6.12.6 - Repeating failure of same disk number - No issues on disks

nwootton · February 15

Going a little nuts here, getting multiple repeating failure scenarios with same disk number, but no actual errors when disks are checked.

Background.

Recently upgraded to latest version (6.12.6 at time of writing). As part of this I also installed the Fix Common Problems plugin.

It flagged 2 issues.

I still had 4 reisferfs formatted disks in my box (cache & 3 array drives)
Some of my dockers were pointing at a non-array disk (unassigned device).

Nothing significant, so upgrade is done. I do need to get rid of the reiserfs before the capability gets removed from the kernel.

After some research I followed this method to move data from the reiserfs disks. Using a brand new 4Tb disk, I followed the procedure (rsync in tmux session with web ui to see read & write numbers changing) and got the first disk migrated without issue. I then left the array to ‘settle’ for a couple of days to make sure everything was ok.

Went back to do the same with the next disk. At some point the web ui stopped responding and although I could switch between tabs, nothing updated. In the tmux session the rsync was proceeding and after it completed, the web ui still failed to act on commands. Eg I’d request disk spin down and it would indicate it was doing it but then the disk wouldn’t change. Stop array, reboot and shutdown all produced the correct dialogues, but the event wouldn’t happen.
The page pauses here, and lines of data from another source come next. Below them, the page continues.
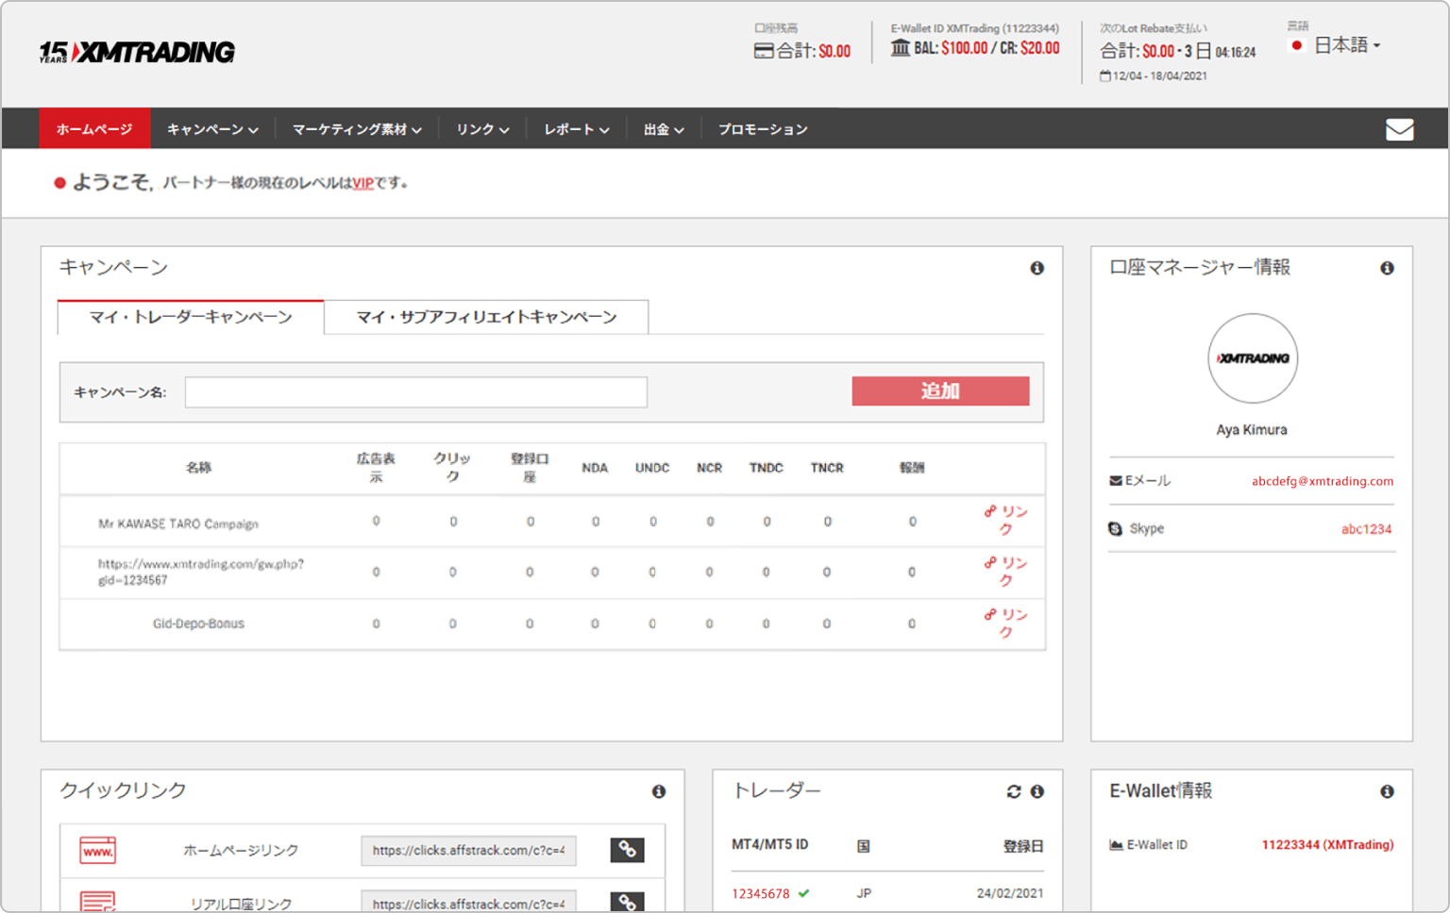
Task: Click info icon in 口座マネージャー情報 panel
Action: point(1387,269)
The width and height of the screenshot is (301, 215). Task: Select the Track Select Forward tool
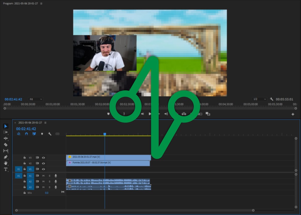pyautogui.click(x=6, y=132)
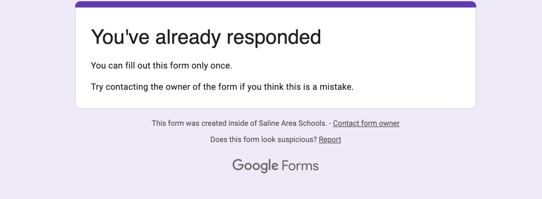Click the purple accent bar atop the card

pos(275,4)
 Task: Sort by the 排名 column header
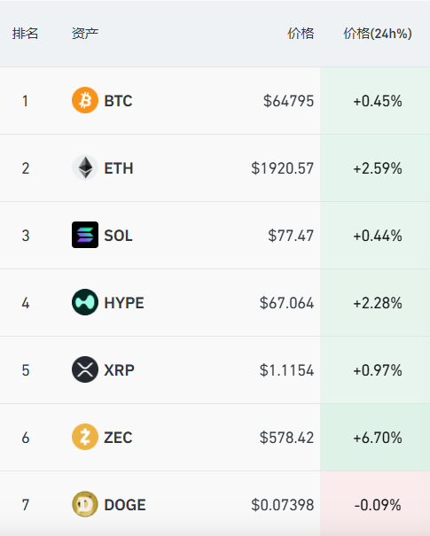pos(25,34)
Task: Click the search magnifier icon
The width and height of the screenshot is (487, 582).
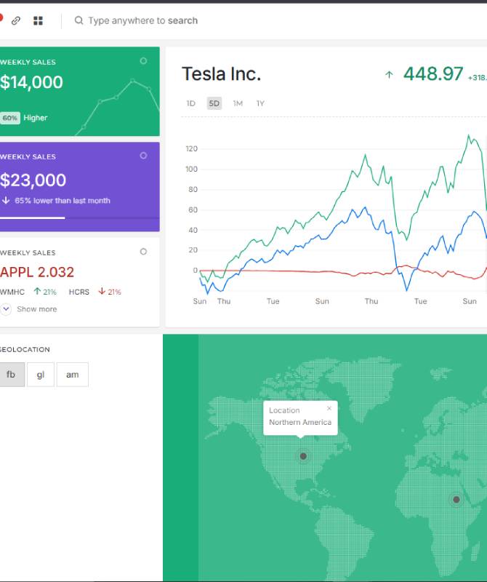Action: [x=79, y=21]
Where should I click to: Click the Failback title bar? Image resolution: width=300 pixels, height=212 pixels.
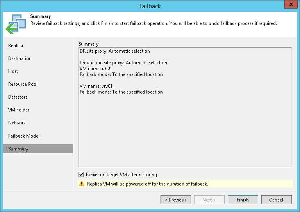pyautogui.click(x=150, y=6)
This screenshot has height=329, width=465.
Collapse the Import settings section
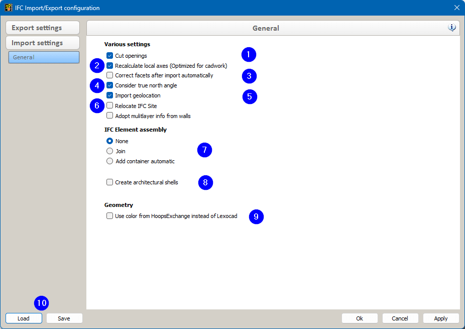tap(43, 43)
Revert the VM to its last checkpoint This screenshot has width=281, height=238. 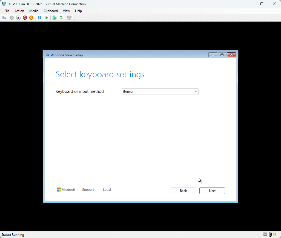coord(61,18)
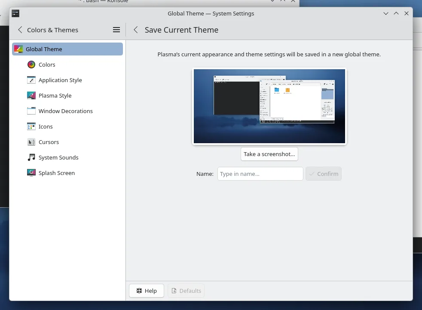The width and height of the screenshot is (422, 310).
Task: Open the hamburger menu in the sidebar header
Action: (116, 30)
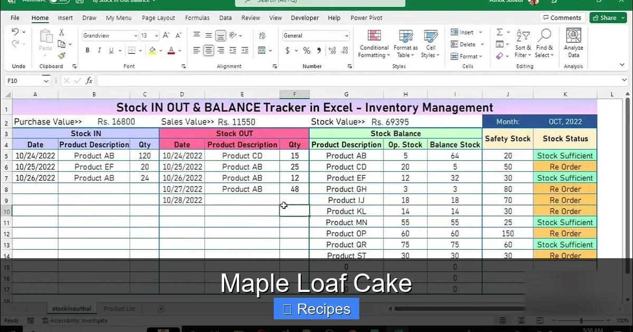Open Conditional Formatting menu
The height and width of the screenshot is (332, 633).
[x=374, y=44]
I left the web ui open but unused for a while and it remained unhelpful. Opening it in other browsers, forcing cache clear all failed to allow control. Eventually as a last resort I did a shutdown via ssh.

I checked all the connections and then rebooted. Server came up and informed me that I no longer had a license key. After multiple reboots the system now agrees that I do still have a valid license and began to work as expected.

This leaves me with 2 remaining reiserfs disks I want to migrate.

Issue

I left the server running for several days and it appeared fine. Then I get a failure in disk4.

Array is emulated warning, so I check SMART status and there are no errors. Put the array into maintenance mode and run check disk on the xfs drive. No issues. Run fix anyway. In fact nothing I do indicates an issue with the disk. Swap the disk out for another, parity rebuild takes place (12 hrs) and the new disk is running. Array appears ok. Turn on Docker containers.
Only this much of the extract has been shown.